C’est ensuite Guillaume Moralli qui affirme qu’à une époque remontant au moins à une quinzaine d’années et peut-être davantage, il a deux ou trois fois aperçu des villageois de Charpey garder leurs troupeaux de jeunes brebis dans les susdits pâturages, sans y constater la présence d’autres de leurs animaux, que pour sa part il ne les a jamais vu être victimes de tracasseries ou de brimades imposées par les moines de Léoncel, ni être chassés par eux des lieux où ils menaient paître leurs troupeaux, hormis en une seule occasion où ils avaient été expulsés des pâturages situés au col de Tourniol qui pourtant, relève notoirement du Mandement d’Eygluy, et que s’il lui fallait déterminer laquelle des deux communautés en conflit devrait avoir gain de cause, c’est, à son avis, celle qui a le droit pour elle.

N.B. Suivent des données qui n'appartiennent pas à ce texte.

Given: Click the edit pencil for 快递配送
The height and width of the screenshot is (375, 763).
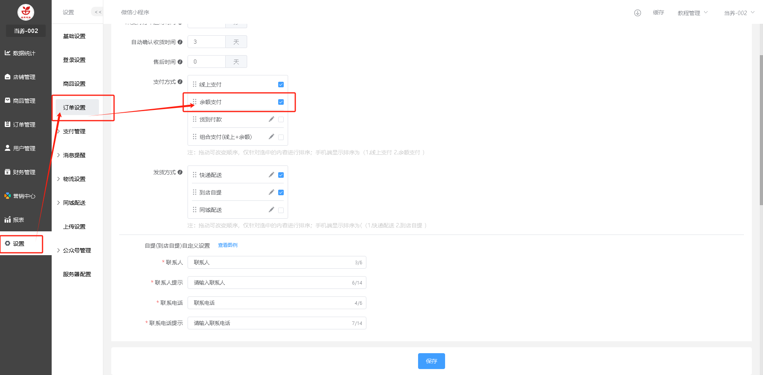Looking at the screenshot, I should (271, 175).
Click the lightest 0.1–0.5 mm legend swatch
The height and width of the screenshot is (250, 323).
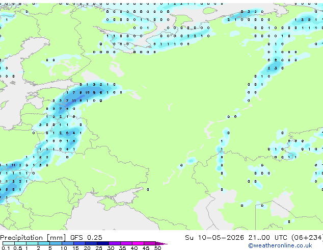[9, 243]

Puis, en cette même année, le lundi après la fête anniversaire de la bienheureuse Marie, jour où ont été assignés à comparaître en audience le vénérable abbé de Léoncel et les syndics représentant les intérêts des villageois de Charpey, se présentent d’une part, en tant que procureur de l’abbaye et de l’ensemble de ses membres, le frère Pierre de Romans muni, en gage de bonne foi, d’un document frappé du sceau de la maison de Léoncel et commençant par ces mots « Nous, frère Giraud… », et d’autre part, en qualité de syndics intervenant au nom de tous les habitants de Charpey, Rostan Jacquemon Pierre d’Esparvier (Sparverio) et Hugo Peyracha. La présence de Pierre d’Esparvier est intéressante, nous l’avons souligné dans le numéro 62.

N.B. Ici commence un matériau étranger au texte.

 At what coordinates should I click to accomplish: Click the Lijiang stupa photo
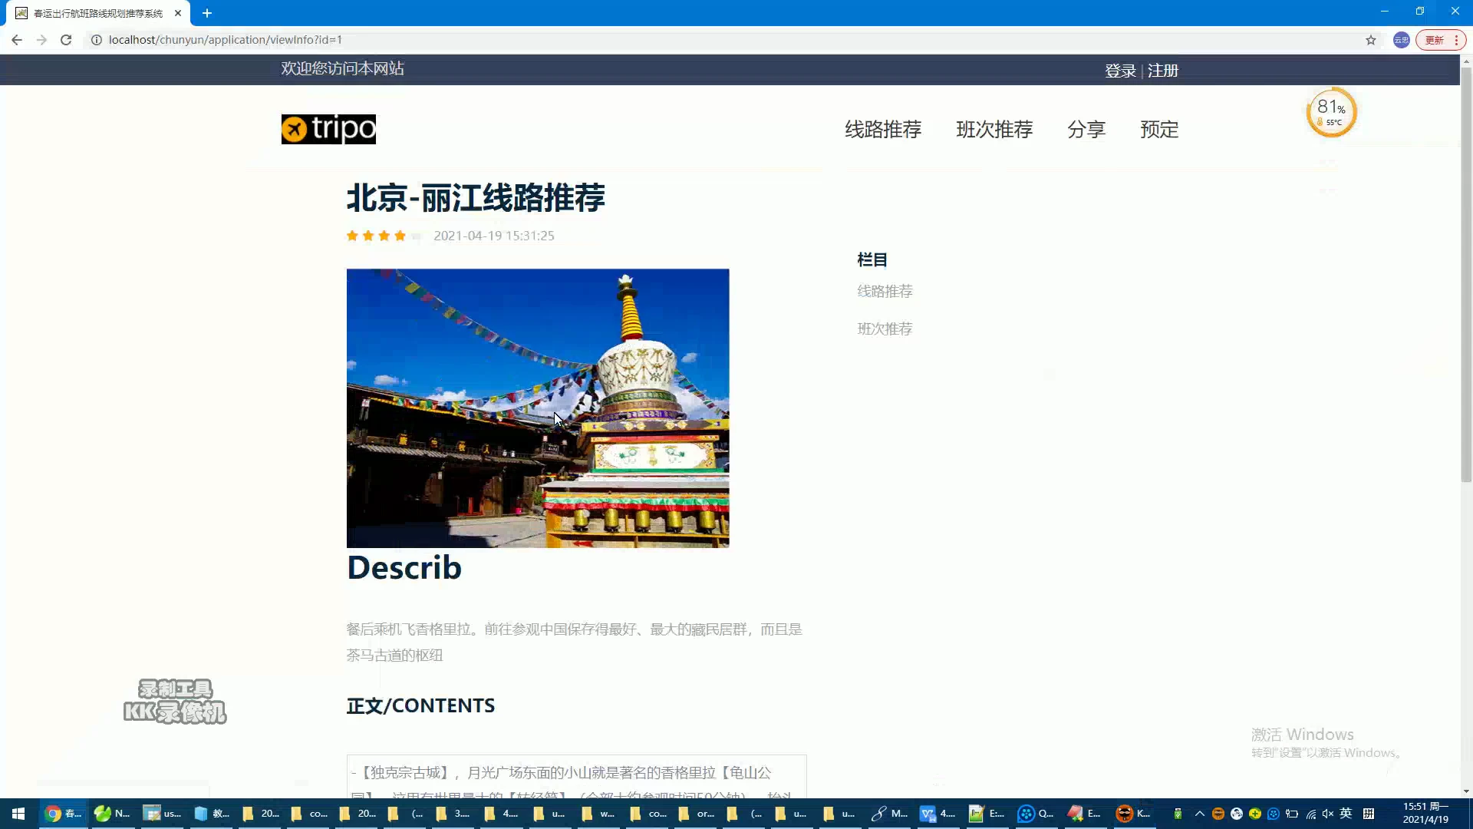click(537, 408)
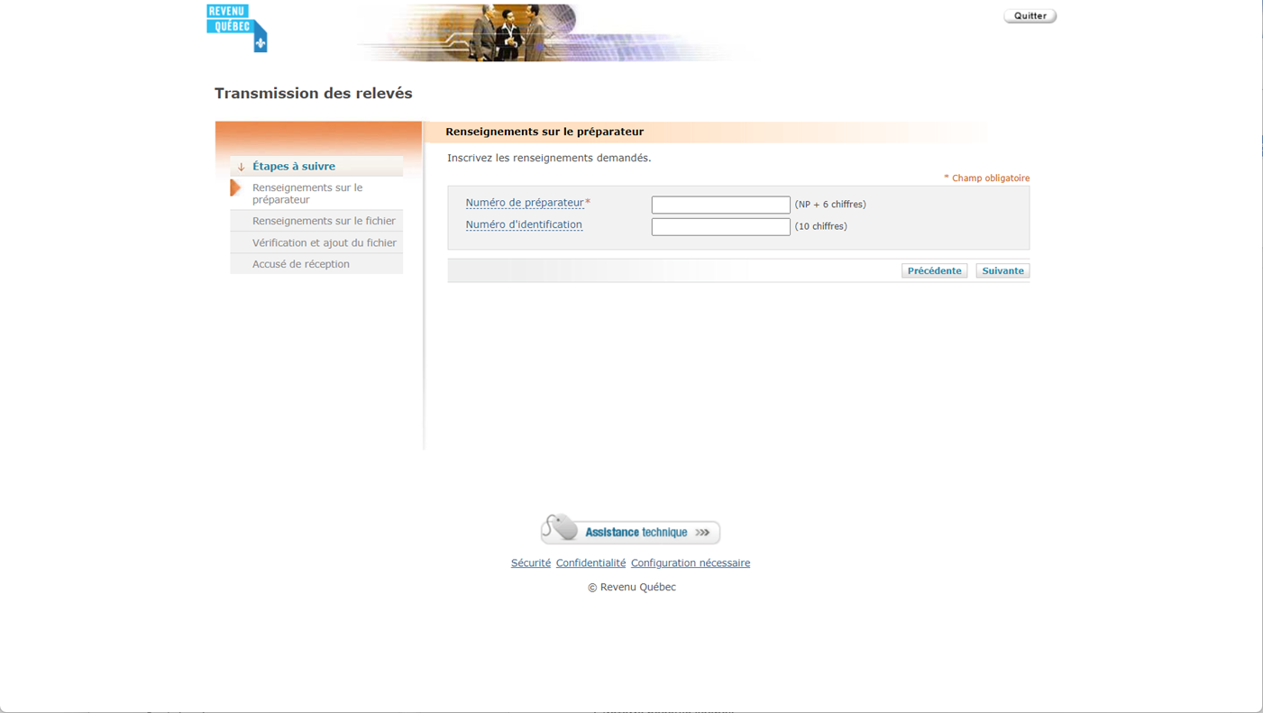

Les pièces justificatives des droits des uns et des autres sont alors remises aux députés, lesquels à dessein de trancher en la matière d’une façon catégorique et péremptoire, fixent comme jour pour une prochaine audience tenue au cloître de Châteaudouble, le lundi tombant deux semaines après la Saint Michel, en demandant à chacune des deux paries de leur faire parvenir tout nouveau document sept jours auparavant, mais en fait ils vont devoir , en raison de nombreuses affaires à traiter, repousser cette date jusqu’au jeudi après la fête du bienheureux saint Martin (11 novembre).

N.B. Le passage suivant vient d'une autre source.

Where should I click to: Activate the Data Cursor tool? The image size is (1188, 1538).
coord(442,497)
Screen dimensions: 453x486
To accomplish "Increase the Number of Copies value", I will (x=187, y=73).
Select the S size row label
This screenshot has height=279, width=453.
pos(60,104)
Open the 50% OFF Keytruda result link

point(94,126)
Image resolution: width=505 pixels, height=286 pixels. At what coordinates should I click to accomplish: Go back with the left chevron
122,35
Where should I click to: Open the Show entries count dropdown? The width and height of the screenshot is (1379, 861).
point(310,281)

En ce jour donc et au lieu convenu se présentent conjointement le vénérable abbé Giraud et Pierre Boneri, syndic, lequel remet quelques autres pièces justificatives qui selon lui n’ont pas pu être transmises dans les délais en raison de l’absence des députés. Ces derniers fixent alors pour le prononcé de la sentence le lundi avant la fête de la Saint-André (30 novembre) et comme lieu le cloître de Châteaudouble en, en notifiant aux deux parties d’avoir à fournir au châtelain de Châteaudouble pour le mardi précédent les derniers documents témoignant de leurs droits et en signifiant qu’au delà de ce jour, leurs arguments ne seraient plus entendus ni reçus. Aussi au jour et au lieu susmentionnés se présentent les deux parties lesquelles, comme il leur était demandé si elles avaient quelque chose à dire ou à ajouter, répondirent l’une et l’autre qu’elles n’avaient rien d’autre à déclarer, hormis le fait que la seule chose qui les intéressait c’était d’entendre l’énoncé de la sentence.
« C’est ainsi que moi, Ponce de Balisteri de Châteaudouble, notaire public du noble seigneur Aymar de Poitiers, comte de Valentinois, ayant consigné sous forme de notes tous ces évènements au fur et à mesure de leur déroulement et en ayant trouvé trace dans un certain écrit rédigé par Pierre Arvieu, j’en ai de ma propre main exécuté la transcription de manière à établir un document public sur lequel j’ai, outre ma signature habituelle, apposé mon sceau personnel dans les fibres du parchemin ».

leoncel-abbaye-63.3La charte 254 du Cartulaire d’Ulysse Chevalier fait état de la sentence prononcée au détriment de la communauté de Charpey et à l’avantage du monastère de Léoncel.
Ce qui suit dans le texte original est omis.